(Saved entries)
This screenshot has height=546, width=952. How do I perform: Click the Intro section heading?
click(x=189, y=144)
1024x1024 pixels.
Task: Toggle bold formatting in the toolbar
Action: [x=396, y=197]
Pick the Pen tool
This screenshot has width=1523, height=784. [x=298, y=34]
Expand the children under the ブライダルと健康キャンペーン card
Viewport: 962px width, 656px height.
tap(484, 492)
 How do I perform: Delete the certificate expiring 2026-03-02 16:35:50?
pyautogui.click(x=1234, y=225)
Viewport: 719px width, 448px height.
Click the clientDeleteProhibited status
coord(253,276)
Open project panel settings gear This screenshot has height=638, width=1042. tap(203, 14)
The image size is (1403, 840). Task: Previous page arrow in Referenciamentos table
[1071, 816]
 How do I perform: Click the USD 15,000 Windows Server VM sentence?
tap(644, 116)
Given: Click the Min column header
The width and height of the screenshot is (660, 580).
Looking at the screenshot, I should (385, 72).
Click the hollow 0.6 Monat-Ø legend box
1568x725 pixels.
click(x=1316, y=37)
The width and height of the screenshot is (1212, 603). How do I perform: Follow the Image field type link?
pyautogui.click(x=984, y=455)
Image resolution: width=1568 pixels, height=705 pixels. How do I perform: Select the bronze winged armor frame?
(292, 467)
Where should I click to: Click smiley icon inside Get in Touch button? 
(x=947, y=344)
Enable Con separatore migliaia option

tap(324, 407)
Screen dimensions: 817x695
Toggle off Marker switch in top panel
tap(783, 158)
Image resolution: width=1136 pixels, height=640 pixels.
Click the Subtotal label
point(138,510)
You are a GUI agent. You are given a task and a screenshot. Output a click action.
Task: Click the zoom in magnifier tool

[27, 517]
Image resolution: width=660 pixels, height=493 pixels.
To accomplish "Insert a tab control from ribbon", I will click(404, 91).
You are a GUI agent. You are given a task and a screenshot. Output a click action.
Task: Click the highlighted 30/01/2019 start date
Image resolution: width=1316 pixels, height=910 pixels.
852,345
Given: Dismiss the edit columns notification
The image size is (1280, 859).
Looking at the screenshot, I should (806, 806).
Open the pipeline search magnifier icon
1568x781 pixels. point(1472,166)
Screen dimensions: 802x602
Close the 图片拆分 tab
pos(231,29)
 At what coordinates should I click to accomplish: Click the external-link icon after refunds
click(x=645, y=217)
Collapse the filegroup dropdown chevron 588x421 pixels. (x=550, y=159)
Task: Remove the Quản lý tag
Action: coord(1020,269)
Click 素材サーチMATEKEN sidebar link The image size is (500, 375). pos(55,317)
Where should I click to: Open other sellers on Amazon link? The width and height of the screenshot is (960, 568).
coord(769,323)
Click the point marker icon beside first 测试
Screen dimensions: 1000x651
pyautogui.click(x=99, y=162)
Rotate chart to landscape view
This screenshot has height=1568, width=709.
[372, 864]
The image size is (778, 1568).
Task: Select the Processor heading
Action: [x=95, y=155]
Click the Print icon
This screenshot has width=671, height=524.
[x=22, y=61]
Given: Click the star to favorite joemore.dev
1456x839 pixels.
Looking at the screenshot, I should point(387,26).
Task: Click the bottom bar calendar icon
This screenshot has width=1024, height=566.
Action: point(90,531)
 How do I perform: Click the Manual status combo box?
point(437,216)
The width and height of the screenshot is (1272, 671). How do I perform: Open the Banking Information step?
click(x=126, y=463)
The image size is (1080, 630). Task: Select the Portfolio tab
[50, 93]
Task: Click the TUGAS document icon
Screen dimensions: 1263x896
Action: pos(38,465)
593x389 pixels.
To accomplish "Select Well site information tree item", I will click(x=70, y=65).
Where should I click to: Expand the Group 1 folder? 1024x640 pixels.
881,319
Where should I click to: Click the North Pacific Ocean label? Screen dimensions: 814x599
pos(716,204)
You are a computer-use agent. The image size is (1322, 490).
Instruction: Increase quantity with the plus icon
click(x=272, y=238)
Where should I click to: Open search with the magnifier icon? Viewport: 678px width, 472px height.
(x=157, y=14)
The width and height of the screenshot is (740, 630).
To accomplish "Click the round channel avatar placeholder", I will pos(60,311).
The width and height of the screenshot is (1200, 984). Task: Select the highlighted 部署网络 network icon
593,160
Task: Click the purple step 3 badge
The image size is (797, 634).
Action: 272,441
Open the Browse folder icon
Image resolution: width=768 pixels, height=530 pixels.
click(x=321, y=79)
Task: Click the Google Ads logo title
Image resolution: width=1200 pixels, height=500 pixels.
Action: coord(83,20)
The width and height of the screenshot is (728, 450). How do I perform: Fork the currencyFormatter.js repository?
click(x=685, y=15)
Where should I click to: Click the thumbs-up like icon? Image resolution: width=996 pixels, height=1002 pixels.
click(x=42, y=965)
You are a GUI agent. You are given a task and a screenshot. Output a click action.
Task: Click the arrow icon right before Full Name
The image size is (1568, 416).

> **Task to carry out**: From the line that has "Image resolution: width=1136" through the line that has "Task: Click the bottom bar calendar icon", copy every line exactly as it appears above, and leave out all others.

> **Answer space**:
Image resolution: width=1136 pixels, height=640 pixels.
Click the Subtotal label
point(138,510)
You are a GUI agent. You are given a task and a screenshot. Output a click action.
Task: Click the zoom in magnifier tool

[27, 517]
Image resolution: width=660 pixels, height=493 pixels.
To accomplish "Insert a tab control from ribbon", I will click(404, 91).
You are a GUI agent. You are given a task and a screenshot. Output a click action.
Task: Click the highlighted 30/01/2019 start date
Image resolution: width=1316 pixels, height=910 pixels.
852,345
Given: Dismiss the edit columns notification
The image size is (1280, 859).
Looking at the screenshot, I should (806, 806).
Open the pipeline search magnifier icon
1568x781 pixels. point(1472,166)
Screen dimensions: 802x602
Close the 图片拆分 tab
pos(231,29)
 At what coordinates should I click to accomplish: Click the external-link icon after refunds
click(x=645, y=217)
Collapse the filegroup dropdown chevron 588x421 pixels. (x=550, y=159)
Task: Remove the Quản lý tag
Action: coord(1020,269)
Click 素材サーチMATEKEN sidebar link The image size is (500, 375). pos(55,317)
Where should I click to: Open other sellers on Amazon link? The width and height of the screenshot is (960, 568).
coord(769,323)
Click the point marker icon beside first 测试
Screen dimensions: 1000x651
pyautogui.click(x=99, y=162)
Rotate chart to landscape view
This screenshot has height=1568, width=709.
[372, 864]
The image size is (778, 1568).
Task: Select the Processor heading
Action: [x=95, y=155]
Click the Print icon
This screenshot has width=671, height=524.
[x=22, y=61]
Given: Click the star to favorite joemore.dev
1456x839 pixels.
Looking at the screenshot, I should point(387,26).
Task: Click the bottom bar calendar icon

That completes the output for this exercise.